Ministro André Mendonça anula julgamento do TRE-PA e mantém indefinição sobre cassação de Beto Faro
TSE anula decisão do TRE-PA sobre cassação de Beto Faro por voto duplo
O ministro André Mendonça, do Tribunal Superior Eleitoral (TSE), anulou o julgamento realizado pelo Tribunal Regional Eleitoral do Pará (TRE-PA) que havia rejeitado embargos de declaração no processo que trata da cassação do mandato do senador José Roberto Oliveira Faro, o Beto Faro (PT). A decisão foi publicada nesta quinta-feira (19) e reconheceu a nulidade do acórdão do TRE-PA por entender que houve utilização indevida do voto de qualidade do presidente da Corte regional em situação de empate, o que configuraria “maioria ficta”, vedada pelo artigo 28, § 4º, do Código Eleitoral.
Entenda o caso
O TRE-PA havia julgado procedentes a Ação de Impugnação de Mandato Eletivo (AIME) e uma representação fundada no artigo 41-A da Lei das Eleições, reconhecendo supostas práticas de captação ilícita de sufrágio, assédio eleitoral e abuso de poder econômico nas eleições de 2022.
Na decisão regional, foram cassados os diplomas de Beto Faro, eleito senador, e de seus suplentes, além da aplicação de multas e da determinação de realização de novas eleições para o cargo no Pará.
Após o julgamento, foram opostos embargos de declaração. Durante a análise desses recursos, houve empate na votação (3 a 3), em razão da suspeição de um dos membros da Corte e da ausência de substituto. O presidente do TRE-PA, que já havia votado, proferiu voto de qualidade para desempatar o julgamento e rejeitar os embargos.
Maioria ficta
Ao analisar o recurso ordinário apresentado pela defesa do senador, o ministro André Mendonça destacou que o TSE tem jurisprudência consolidada no sentido de que o voto de desempate só é admissível quando o presidente do colegiado ainda não tiver votado.
Como, no caso, o presidente já havia se manifestado no julgamento, a utilização de um segundo voto para desempatar a sessão violaria o princípio da colegialidade e a exigência de maioria efetiva prevista no Código Eleitoral.
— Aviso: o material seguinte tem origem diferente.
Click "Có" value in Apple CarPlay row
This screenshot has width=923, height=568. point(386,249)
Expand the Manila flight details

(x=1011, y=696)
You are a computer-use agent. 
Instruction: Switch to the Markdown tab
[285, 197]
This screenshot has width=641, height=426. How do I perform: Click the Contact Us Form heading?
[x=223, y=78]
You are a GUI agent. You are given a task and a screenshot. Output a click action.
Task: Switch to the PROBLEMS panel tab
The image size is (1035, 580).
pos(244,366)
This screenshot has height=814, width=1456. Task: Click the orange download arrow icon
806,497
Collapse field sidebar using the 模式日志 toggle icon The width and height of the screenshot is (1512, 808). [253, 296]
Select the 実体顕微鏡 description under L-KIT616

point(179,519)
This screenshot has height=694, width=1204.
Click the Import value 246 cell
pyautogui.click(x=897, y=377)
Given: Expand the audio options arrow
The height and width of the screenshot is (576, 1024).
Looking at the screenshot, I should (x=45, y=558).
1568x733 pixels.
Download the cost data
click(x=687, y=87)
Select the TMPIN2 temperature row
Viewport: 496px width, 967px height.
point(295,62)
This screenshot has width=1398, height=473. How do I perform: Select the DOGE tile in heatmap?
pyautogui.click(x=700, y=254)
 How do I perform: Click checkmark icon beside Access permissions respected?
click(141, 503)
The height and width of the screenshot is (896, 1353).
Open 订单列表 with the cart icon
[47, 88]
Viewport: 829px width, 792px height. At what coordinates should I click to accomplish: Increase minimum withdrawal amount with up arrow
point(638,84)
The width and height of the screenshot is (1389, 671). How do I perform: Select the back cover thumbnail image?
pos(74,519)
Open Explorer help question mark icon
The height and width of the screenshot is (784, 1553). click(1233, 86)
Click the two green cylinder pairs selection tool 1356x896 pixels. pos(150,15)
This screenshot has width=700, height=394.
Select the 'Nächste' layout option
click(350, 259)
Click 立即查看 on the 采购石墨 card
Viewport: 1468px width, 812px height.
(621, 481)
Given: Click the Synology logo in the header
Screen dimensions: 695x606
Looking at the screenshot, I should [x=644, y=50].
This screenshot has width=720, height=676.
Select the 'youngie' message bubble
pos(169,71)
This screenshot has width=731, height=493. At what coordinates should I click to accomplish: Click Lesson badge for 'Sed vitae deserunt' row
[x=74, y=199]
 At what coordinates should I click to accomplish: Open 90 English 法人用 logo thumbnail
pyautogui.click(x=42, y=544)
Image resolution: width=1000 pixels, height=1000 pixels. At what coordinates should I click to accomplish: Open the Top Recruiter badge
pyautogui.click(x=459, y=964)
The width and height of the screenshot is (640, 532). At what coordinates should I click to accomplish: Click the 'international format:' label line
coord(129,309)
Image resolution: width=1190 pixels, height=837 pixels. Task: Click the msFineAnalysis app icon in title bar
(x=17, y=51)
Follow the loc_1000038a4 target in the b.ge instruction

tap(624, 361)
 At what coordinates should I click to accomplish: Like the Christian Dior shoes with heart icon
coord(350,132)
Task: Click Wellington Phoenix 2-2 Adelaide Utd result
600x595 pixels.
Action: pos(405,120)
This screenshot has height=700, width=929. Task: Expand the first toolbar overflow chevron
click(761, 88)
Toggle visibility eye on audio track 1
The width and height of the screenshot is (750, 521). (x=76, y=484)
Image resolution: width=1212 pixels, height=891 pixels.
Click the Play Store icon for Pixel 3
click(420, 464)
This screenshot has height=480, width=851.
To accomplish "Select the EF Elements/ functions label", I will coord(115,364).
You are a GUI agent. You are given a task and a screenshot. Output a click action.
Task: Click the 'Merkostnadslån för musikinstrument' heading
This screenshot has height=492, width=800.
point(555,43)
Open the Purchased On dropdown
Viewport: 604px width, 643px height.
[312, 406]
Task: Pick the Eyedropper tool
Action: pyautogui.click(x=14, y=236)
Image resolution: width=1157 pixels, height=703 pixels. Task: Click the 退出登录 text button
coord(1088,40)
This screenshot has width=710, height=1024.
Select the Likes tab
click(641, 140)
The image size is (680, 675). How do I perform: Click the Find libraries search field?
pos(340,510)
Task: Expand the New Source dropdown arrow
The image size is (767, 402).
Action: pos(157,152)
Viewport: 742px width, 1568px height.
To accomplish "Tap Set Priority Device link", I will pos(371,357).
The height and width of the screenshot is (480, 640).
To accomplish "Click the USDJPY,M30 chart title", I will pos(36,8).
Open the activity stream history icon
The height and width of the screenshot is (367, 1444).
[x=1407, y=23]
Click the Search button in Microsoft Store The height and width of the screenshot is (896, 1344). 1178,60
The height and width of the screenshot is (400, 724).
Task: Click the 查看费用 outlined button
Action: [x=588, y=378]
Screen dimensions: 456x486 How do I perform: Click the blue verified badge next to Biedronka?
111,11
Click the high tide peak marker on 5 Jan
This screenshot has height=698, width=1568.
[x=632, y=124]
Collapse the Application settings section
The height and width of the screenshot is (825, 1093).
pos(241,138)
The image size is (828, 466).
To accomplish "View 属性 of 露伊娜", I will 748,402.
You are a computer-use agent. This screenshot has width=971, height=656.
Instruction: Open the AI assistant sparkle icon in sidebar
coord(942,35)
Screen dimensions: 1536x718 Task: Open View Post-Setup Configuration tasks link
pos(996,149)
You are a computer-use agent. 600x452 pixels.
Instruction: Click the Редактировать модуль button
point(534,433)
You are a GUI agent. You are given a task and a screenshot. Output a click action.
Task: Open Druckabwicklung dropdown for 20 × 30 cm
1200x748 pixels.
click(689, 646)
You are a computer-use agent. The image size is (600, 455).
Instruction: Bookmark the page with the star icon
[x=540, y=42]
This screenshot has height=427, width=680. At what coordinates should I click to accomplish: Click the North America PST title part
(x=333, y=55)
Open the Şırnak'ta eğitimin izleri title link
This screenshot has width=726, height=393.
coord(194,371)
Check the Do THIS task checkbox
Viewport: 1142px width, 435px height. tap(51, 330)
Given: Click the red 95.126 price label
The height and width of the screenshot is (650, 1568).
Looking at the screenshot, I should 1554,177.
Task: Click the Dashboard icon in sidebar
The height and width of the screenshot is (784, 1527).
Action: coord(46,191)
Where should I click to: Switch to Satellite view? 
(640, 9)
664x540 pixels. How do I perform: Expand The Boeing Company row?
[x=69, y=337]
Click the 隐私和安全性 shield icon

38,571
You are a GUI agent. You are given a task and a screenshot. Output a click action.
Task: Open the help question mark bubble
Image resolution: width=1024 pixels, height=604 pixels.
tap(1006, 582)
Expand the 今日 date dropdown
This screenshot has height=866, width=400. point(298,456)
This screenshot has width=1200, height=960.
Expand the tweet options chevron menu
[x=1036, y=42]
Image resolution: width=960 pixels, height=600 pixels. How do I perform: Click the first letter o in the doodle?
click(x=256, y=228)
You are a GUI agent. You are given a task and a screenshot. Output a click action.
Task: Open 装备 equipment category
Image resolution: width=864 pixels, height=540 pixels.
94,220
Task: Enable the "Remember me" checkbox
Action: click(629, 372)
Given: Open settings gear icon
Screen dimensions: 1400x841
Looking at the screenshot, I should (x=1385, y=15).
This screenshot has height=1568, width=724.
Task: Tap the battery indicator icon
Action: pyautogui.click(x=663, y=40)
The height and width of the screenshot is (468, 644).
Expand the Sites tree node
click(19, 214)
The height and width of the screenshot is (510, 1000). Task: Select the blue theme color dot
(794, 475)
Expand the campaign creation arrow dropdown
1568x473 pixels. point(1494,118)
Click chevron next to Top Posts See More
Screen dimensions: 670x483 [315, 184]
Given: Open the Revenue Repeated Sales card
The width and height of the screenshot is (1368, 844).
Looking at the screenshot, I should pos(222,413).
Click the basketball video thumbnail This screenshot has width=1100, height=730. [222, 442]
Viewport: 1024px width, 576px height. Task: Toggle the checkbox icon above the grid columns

Com isso, o TSE declarou a nulidade do acórdão que rejeitou os embargos de declaração e determinou o retorno dos autos ao TRE-PA para que seja realizado novo julgamento, sem a possibilidade de utilização do voto de qualidade pelo presidente da Corte regional.
Efeitos da decisão
A decisão do TSE não analisou, neste momento, o mérito das acusações envolvendo captação ilícita de sufrágio e abuso de poder econômico. O provimento foi restrito à preliminar de nulidade processual.
Como consequência, os demais recursos interpostos pelos outros envolvidos foram considerados prejudicados.
O processo retorna agora ao TRE-PA, que deverá reapreciar os embargos de declaração observando o entendimento fixado pelo TSE. Até que haja novo julgamento e eventual decisão definitiva, permanece indefinida a situação jurídica do mandato do senador no estado.
PT do Pará se manifesta
Em nota, o Partido dos Trabalhadores no Pará afirmou receber “com serenidade e respeito” a decisão do TSE, destacando que o acolhimento do recurso “assegura a manutenção de seu mandato e reafirma a vontade soberana dos 1.736.150 paraenses que confiaram em seu projeto e em sua representação no Senado Federal”.
Segundo o partido, a decisão “fortalece a democracia e confirma o princípio de que o voto popular é a expressão máxima da legitimidade política”. A legenda reiterou ainda “plena confiança na Justiça Eleitoral”, ressaltando que o devido processo legal, o direito à ampla defesa e o respeito à soberania popular devem orientar as decisões judiciais.
“O PT seguirá firme na defesa do Estado Democrático de Direito, do respeito às instituições e do mandato conferido pelo povo paraense”, conclui a nota.